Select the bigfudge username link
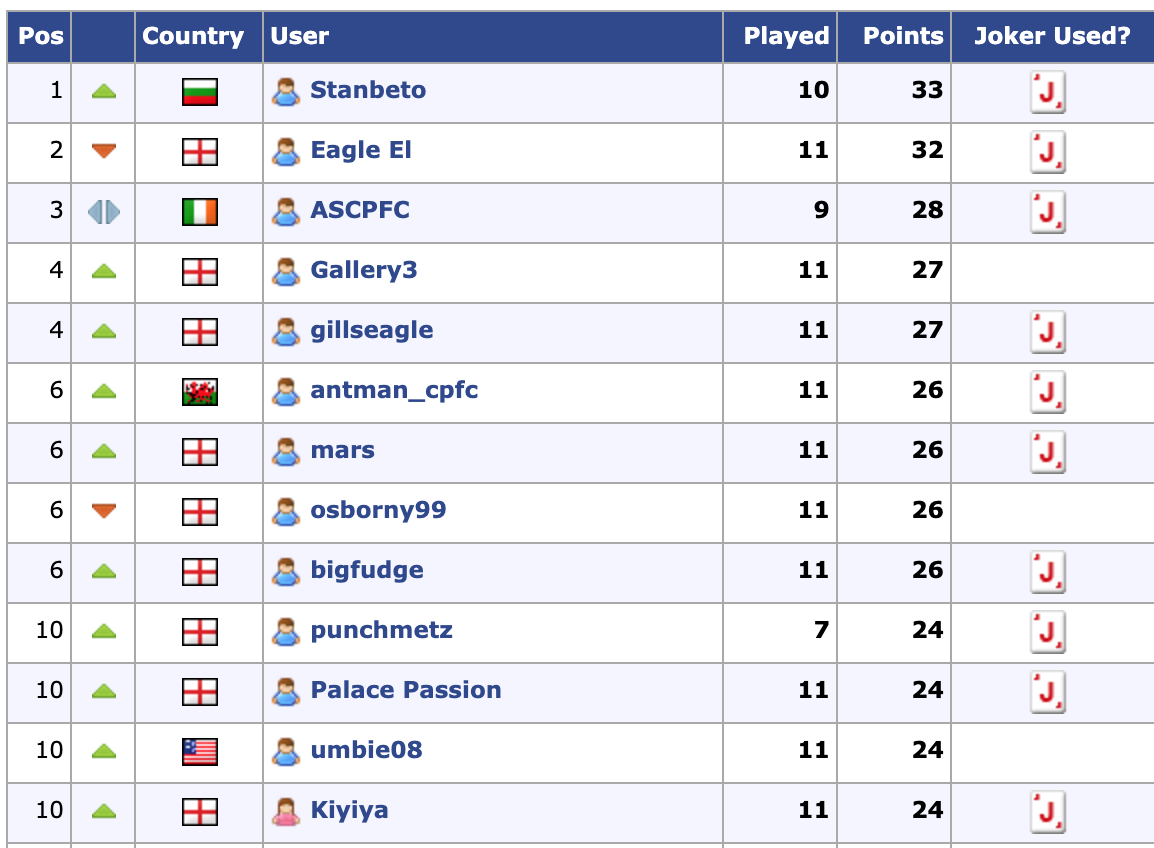1154x848 pixels. point(367,570)
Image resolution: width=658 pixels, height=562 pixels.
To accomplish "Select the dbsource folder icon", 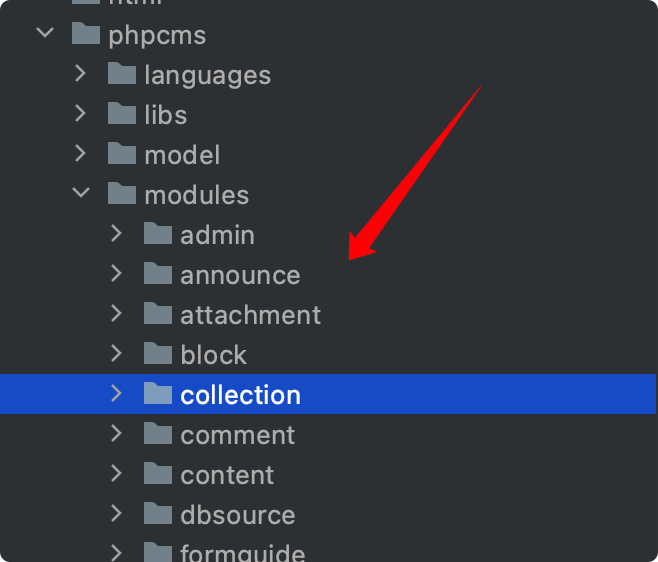I will (158, 513).
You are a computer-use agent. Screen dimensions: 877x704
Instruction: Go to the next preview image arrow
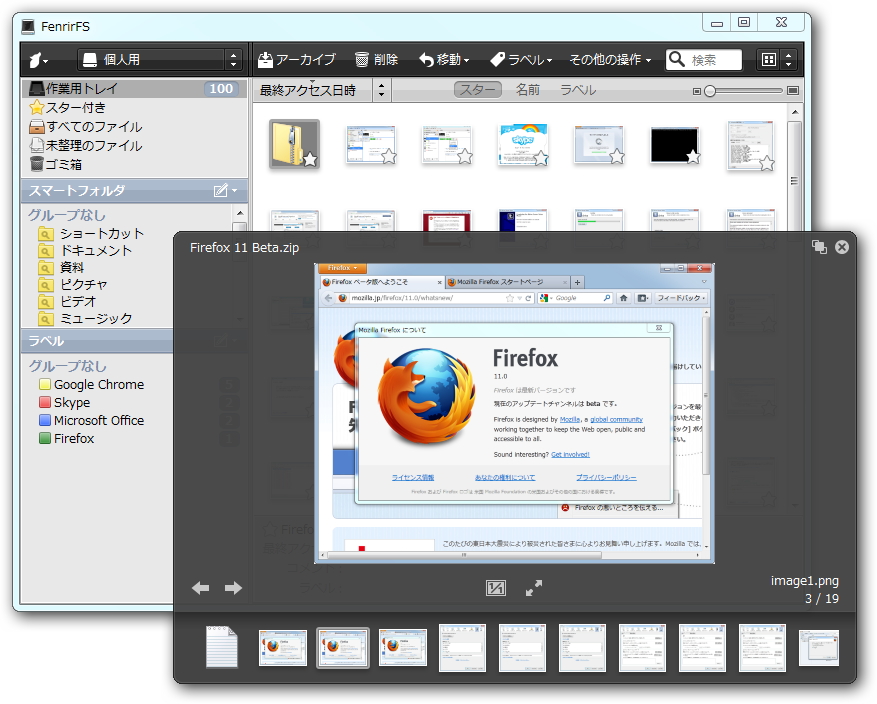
= = = =
*REQUIRED TASK:* Update the lines from the one with "You are a computer-use" through the end of the items by putting "gallery image" where "preview image" stands, changing nothing else. Omit the pictures from your answer.

*RESPONSE:*
You are a computer-use agent. Screen dimensions: 877x704
Instruction: Go to the next gallery image arrow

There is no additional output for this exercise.